** START OF SOURCE TEXT **

+ 13th Sunday after Pentecost – September 7th, 2025 +
Series C: Deuteronomy 30:15-20; Philemon 1-21; Luke 14:25-35
Beautiful Savior Lutheran
Milton, WA

In the Name of the Father and of the + Son and of the Holy Spirit. Amen.
There’s a phrase made popular by the Navy SEALs and military operators. Embrace the suck. Lean into the suffering. The pain. agony. suffering. Accept that life is not always easy days. Get comfortable with feeling uncomfortable.
Hearing today’s words from Jesus in Luke 14, it seems that the military took a page out of Jesus’ discipleship field manual.
If anyone comes to me and does not hate his own father and mother and wife and children and brothers and sisters, yes, and even his own life, he cannot be my disciple. Whoever does not bear his own cross and come after me cannot be my disciple.
This is Jesus’ words to his disciples. To you. To me. Bear the cross. Lean into his suffering and our own. See the pain. Agony. Suffering. Call it what it is. Accept that life as Jesus’ baptized saints is not always full of easy days. Be uncomfortable living a sinful fallen world. Be uncomfortable living with the devil whispering soothing lies in your ears and flashing his saccharine temptations before your eyes. Be uncomfortable with the wicked wolf, crouching at the door of your heart.
Embrace the cross.
This is what it means to be the baptized saint and disciple that you and I are called to be and named by Christ. You belong to Christ. You are beloved in Christ. You are brought into Christ’s house. Christ bestows his gifts on you. Yes, even the gift of his cross.
Embrace the cross.
Following Jesus is costly. It means dying – dying to self, dying to you and I love, dying to everything that is our life. It means renouncing literally everything you have and everything you are or think you are. To be a disciple is to bear the cross.
And sometimes the cross stands right in the middle of our lives. It’s a sword that cuts right through families, dividing husband and wife, father and mother, and wife and children and brothers and sisters. Family arguments over a baptism. Disagreements about where to go to church, or whether or not to go to church at all. Different and dangerous paths of life your children or grandchildren head down knowing you did not raise them that way.
To be sure…life might be easier… If you didn’t have you didn’t have to explain to your family why you spend your Sundays and holidays in church. Or if those awkward and tense and uncomfortable conversations with family members and friends about your faith in Jesus simply went away. Or if, instead of embracing the cross, we gave into and embraced our sinful desires instead. Avoid the pain. Tap out. Find a detour around the cross.
And if we’re honest with ourselves…that sounds tempting. No pain. All gain. An easy life. And it might be…for a while. At least until the hangover of the darkness gives way to outer and forever darkness. Following Jesus is costly, but not following him, is even more costly. For apart from Christ and his ross, there is no life. Only darkness. Despair. And never-ending death.

** END OF SOURCE TEXT **
** START OF DATASET EXTRACT **

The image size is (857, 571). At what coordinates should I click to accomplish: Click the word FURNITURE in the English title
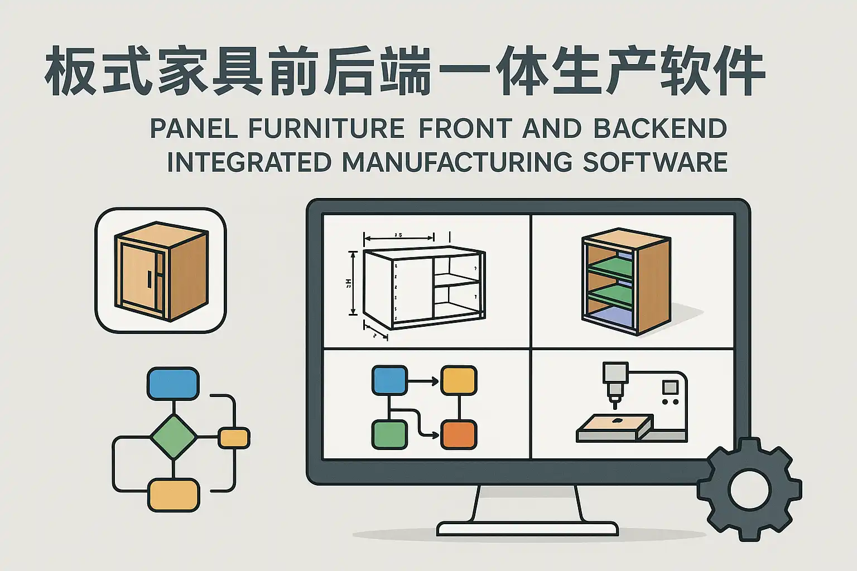tap(326, 129)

** END OF DATASET EXTRACT **

Reproduce the sermon word for word, starting at "To be sure…life" and ending at "And never-ending death.".

To be sure…life might be easier… If you didn’t have you didn’t have to explain to your family why you spend your Sundays and holidays in church. Or if those awkward and tense and uncomfortable conversations with family members and friends about your faith in Jesus simply went away. Or if, instead of embracing the cross, we gave into and embraced our sinful desires instead. Avoid the pain. Tap out. Find a detour around the cross.
And if we’re honest with ourselves…that sounds tempting. No pain. All gain. An easy life. And it might be…for a while. At least until the hangover of the darkness gives way to outer and forever darkness. Following Jesus is costly, but not following him, is even more costly. For apart from Christ and his ross, there is no life. Only darkness. Despair. And never-ending death.